Entries taken from a collection:
---------------

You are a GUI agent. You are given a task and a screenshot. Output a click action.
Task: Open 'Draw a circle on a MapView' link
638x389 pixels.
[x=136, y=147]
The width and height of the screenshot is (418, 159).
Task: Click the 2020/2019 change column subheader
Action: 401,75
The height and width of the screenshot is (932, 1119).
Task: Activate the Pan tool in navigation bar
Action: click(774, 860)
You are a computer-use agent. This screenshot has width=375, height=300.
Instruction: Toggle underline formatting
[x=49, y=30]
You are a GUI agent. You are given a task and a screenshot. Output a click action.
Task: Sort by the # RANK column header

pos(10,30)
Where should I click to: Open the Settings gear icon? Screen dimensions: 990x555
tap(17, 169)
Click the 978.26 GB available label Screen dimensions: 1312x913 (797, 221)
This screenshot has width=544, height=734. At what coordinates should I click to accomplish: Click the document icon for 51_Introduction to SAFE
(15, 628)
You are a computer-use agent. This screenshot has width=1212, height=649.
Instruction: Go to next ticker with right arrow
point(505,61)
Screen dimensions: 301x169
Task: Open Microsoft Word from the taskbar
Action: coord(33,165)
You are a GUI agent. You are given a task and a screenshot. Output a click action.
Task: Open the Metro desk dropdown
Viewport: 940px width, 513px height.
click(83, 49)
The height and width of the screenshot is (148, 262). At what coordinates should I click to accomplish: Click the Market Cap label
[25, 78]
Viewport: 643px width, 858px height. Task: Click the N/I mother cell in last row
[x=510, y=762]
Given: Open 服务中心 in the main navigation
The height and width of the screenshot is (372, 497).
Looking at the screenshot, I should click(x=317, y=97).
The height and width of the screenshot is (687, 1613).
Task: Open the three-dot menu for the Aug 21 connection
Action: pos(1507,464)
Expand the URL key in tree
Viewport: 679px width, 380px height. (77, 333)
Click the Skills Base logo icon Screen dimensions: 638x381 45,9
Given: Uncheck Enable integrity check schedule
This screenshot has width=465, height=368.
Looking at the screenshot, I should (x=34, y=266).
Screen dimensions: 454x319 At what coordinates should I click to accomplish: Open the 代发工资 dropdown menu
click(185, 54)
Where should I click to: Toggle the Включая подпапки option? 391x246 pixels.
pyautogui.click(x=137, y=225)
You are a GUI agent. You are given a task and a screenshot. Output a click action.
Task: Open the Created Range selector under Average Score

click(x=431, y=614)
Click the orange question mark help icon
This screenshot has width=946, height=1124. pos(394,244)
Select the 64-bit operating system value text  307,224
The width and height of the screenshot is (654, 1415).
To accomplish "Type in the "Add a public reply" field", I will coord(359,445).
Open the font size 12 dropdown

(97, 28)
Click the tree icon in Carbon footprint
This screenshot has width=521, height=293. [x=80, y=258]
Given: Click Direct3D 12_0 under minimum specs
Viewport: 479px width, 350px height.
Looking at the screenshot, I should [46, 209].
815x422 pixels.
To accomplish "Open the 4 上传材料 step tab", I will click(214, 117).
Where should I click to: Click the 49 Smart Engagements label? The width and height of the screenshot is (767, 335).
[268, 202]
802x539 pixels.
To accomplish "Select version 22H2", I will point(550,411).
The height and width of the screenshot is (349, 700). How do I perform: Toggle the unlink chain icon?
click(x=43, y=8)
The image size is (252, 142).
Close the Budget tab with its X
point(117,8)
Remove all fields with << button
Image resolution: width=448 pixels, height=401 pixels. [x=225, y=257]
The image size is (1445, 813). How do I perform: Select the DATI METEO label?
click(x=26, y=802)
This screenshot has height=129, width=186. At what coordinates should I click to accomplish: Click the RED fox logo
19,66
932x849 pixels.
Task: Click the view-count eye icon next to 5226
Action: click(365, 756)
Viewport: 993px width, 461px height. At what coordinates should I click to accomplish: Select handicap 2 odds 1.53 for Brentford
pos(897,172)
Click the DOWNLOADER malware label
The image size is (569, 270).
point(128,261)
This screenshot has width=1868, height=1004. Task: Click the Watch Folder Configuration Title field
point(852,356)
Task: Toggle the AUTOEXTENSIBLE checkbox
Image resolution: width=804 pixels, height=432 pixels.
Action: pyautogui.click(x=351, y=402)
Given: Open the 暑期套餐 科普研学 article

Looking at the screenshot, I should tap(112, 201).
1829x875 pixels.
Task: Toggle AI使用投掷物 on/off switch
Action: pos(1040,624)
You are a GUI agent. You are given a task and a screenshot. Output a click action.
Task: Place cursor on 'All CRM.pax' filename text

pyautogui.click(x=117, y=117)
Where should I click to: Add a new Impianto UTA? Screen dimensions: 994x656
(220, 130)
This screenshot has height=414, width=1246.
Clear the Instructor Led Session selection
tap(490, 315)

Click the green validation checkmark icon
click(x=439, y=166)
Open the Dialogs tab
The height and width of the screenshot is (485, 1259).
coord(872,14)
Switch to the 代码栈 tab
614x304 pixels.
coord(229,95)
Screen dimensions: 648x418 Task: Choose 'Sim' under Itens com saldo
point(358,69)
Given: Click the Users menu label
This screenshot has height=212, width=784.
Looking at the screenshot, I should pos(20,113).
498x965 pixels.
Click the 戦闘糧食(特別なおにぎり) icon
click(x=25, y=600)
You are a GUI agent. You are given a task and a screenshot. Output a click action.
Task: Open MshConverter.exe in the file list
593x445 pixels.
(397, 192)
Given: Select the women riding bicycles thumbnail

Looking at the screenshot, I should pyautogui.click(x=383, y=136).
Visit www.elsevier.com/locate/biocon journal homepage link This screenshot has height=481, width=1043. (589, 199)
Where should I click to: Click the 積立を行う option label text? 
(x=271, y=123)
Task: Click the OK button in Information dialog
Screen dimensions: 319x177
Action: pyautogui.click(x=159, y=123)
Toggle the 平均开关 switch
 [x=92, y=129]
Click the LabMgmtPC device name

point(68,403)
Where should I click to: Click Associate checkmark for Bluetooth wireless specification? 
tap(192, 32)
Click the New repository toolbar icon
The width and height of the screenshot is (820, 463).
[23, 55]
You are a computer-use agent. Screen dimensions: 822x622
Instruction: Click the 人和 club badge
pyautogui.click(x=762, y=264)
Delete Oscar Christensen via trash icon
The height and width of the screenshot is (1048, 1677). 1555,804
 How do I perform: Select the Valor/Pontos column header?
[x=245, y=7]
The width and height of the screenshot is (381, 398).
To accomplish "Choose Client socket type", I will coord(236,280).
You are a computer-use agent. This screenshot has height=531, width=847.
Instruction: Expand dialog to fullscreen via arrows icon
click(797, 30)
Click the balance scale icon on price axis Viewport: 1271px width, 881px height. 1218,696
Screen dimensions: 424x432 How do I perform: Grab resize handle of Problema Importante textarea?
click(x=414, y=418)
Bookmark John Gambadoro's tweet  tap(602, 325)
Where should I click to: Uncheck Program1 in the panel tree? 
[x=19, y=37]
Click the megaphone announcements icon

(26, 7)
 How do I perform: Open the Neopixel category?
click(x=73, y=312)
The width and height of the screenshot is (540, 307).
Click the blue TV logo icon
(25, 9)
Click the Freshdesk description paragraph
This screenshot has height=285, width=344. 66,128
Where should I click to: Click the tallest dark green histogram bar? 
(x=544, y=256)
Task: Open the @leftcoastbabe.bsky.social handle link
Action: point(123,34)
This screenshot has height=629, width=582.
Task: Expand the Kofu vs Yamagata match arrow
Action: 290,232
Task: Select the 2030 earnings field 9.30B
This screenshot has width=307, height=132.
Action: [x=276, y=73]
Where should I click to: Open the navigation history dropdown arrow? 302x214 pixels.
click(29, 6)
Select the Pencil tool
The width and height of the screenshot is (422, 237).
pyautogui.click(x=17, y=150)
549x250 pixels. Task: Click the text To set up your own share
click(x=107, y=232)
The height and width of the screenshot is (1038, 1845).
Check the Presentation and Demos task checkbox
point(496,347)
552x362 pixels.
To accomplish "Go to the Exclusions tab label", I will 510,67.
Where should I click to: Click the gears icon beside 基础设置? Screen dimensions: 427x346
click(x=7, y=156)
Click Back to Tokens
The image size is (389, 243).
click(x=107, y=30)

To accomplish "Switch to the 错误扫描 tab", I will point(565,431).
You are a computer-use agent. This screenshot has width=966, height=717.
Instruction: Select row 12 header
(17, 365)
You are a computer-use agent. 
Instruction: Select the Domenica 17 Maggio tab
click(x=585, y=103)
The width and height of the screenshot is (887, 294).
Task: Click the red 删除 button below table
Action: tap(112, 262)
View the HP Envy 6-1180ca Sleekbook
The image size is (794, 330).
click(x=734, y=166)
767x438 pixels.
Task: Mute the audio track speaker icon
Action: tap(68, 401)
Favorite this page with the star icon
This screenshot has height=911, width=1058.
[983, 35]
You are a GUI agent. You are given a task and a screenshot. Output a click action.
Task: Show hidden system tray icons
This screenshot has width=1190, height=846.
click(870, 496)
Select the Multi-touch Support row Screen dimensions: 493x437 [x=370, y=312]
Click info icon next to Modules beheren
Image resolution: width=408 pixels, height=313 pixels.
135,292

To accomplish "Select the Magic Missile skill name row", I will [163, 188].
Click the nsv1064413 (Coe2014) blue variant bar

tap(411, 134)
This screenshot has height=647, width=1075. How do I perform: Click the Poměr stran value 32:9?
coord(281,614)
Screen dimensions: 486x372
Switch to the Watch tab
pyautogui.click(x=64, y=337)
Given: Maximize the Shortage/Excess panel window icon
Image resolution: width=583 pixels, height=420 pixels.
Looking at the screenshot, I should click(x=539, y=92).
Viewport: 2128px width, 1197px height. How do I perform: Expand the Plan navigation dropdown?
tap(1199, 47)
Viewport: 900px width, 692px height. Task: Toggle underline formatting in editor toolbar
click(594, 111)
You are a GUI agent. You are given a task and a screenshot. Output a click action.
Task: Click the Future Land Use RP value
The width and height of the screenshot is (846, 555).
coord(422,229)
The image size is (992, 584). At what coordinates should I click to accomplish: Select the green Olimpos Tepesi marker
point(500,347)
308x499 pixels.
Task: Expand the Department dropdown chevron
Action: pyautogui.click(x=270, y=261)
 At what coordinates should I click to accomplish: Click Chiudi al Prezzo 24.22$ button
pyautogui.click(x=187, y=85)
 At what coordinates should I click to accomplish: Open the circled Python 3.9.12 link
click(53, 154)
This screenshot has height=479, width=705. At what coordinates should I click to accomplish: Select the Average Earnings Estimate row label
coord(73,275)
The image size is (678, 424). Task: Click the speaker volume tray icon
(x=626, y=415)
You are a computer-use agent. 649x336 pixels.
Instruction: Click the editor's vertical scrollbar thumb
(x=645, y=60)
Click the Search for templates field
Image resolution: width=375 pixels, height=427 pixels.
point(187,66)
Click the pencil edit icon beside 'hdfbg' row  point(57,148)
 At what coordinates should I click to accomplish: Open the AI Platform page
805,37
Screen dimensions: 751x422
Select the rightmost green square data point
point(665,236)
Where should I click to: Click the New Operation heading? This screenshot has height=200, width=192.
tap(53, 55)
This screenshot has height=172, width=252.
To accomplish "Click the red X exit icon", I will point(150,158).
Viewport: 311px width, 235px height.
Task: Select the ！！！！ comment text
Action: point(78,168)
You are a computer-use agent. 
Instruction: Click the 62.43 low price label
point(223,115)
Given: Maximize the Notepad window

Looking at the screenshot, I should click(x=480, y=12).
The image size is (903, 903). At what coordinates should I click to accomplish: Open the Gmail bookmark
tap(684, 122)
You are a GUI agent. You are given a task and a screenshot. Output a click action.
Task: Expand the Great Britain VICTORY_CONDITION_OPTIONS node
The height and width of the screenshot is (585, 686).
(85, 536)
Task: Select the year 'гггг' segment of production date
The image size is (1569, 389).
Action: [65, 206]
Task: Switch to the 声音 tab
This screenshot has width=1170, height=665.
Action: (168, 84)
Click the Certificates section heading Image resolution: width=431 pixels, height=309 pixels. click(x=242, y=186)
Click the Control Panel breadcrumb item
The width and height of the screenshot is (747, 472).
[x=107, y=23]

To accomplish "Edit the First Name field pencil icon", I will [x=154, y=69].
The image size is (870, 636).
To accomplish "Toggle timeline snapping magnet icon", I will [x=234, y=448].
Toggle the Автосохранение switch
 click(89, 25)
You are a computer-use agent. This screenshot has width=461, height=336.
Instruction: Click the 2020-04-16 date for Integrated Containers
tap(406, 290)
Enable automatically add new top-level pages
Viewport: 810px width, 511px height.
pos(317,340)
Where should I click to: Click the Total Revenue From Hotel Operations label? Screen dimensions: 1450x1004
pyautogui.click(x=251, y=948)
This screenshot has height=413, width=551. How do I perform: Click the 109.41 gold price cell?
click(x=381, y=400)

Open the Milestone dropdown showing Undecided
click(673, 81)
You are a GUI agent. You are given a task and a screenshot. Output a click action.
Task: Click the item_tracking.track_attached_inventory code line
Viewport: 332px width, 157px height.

---------------

• [Problem]: The output should be exactly the lines above from the line containing "Visit www.elsevier.com/locate/biocon journal" to the line containing "You are a computer-use agent. Screen", inclusive, with no other lines.

• [Solution for this problem]:
Visit www.elsevier.com/locate/biocon journal homepage link This screenshot has height=481, width=1043. (589, 199)
Where should I click to: Click the 積立を行う option label text? 
(x=271, y=123)
Task: Click the OK button in Information dialog
Screen dimensions: 319x177
Action: pyautogui.click(x=159, y=123)
Toggle the 平均开关 switch
 [x=92, y=129]
Click the LabMgmtPC device name

point(68,403)
Where should I click to: Click Associate checkmark for Bluetooth wireless specification? 
tap(192, 32)
Click the New repository toolbar icon
The width and height of the screenshot is (820, 463).
[23, 55]
You are a computer-use agent. Screen dimensions: 822x622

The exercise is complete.